WP2 takes care of all data and all knowledge management. Systematic data collection, data annotation and data harmonization will be performed and data interoperability will be ensured. All work on knowledge graphs and disease maps will be organized under the agis of WP2.
WP3 follows a data-driven workflow. The first aim of WP3 is to create biomarker based AL/AL models which allow for early identification of subjects at risk of a later conversion to an NDD or diagnosis of associated psychological symptoms (e.g. depression). These models will be integrated into a web-based app, which allows identifying vulnerable patient subgroups. The second aim is to shed light on the molecular mechanisms that link COVID-19 with NDDs. Following experimental validation this will allow the identification of biomarkers and candidate drug targets, hence supporting future research on SARS-CoV-2 - initiated / modulated neurodegeneration.

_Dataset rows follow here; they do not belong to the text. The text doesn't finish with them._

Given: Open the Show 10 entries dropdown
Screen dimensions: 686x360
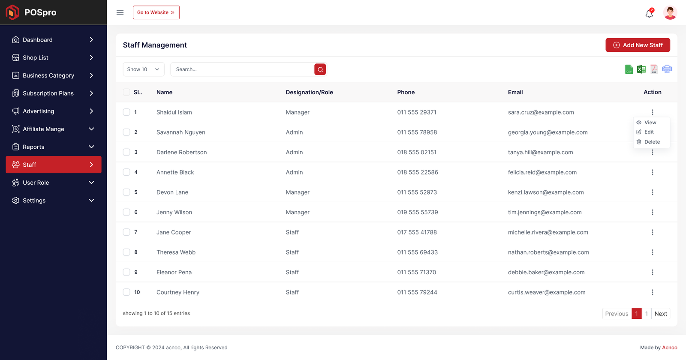Looking at the screenshot, I should click(x=143, y=69).
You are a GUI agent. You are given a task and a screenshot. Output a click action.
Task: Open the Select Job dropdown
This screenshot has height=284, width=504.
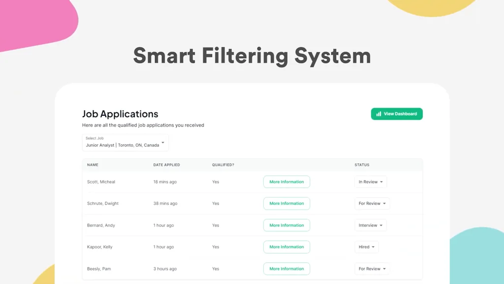click(x=125, y=143)
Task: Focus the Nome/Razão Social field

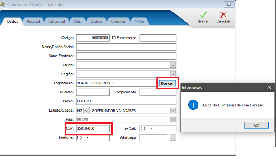Action: [126, 47]
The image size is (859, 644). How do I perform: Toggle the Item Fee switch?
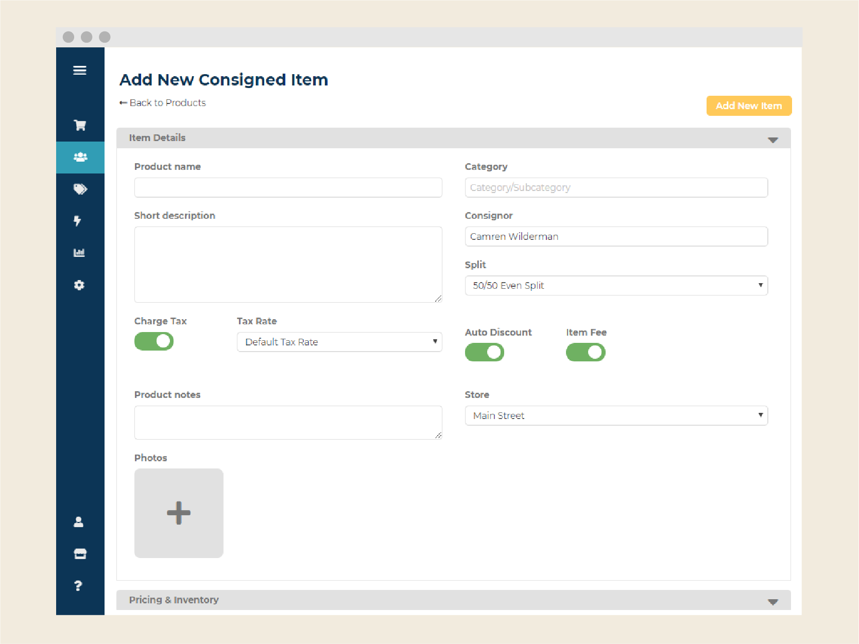(586, 353)
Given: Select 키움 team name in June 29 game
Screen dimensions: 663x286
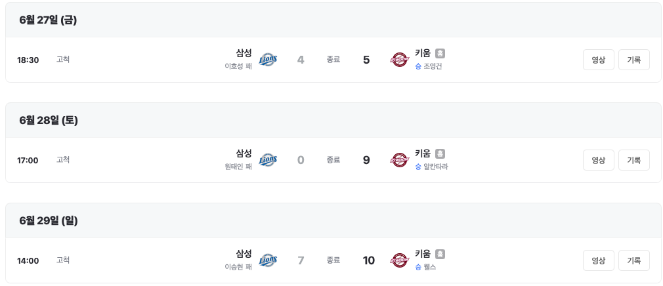Looking at the screenshot, I should tap(422, 253).
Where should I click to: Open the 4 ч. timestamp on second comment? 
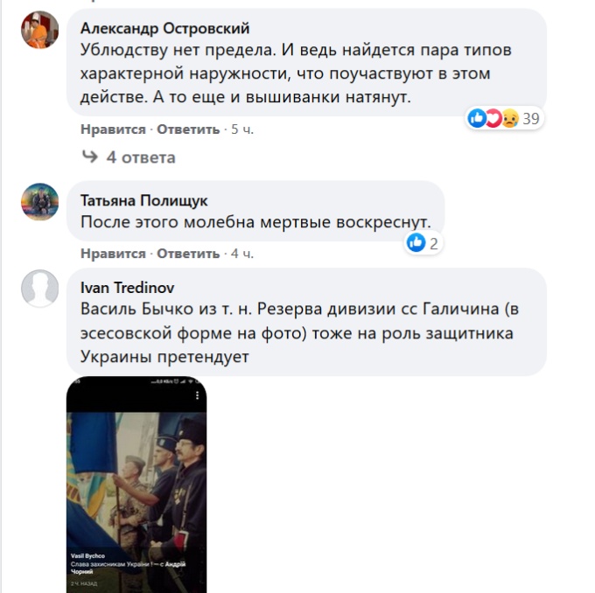pos(242,254)
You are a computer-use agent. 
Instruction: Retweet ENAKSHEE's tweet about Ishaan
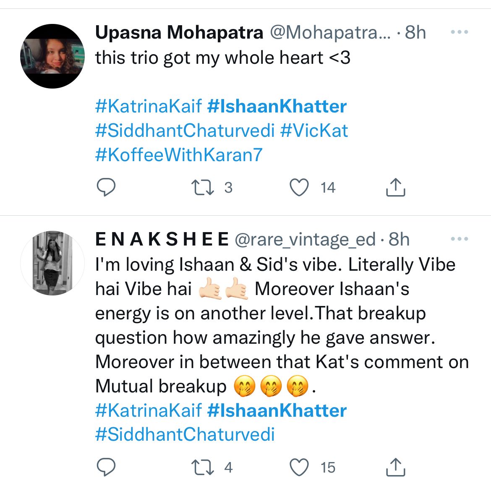203,467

In WP4, all work is organized in a hypothesis-driven, knowledge-based workstream. A set of pre-defined comorbidity mechanism hypotheses will be tested and validated in biological assays and „crosstalk“ to AI/ML output from WP3 will be used underpin shared mechanism between COVID-19 and NDD.
In WP5 all ethical and legal research work is organized. work in WP5 will result in direct guidance and internal and external consulting on ethical and legal aspects of the work done in WP2, WP3 and WP4. Key aspects are for example the review of ethical and legal implications of the work performed in the project as well as the legislation and regulatory aspects of digital health apps.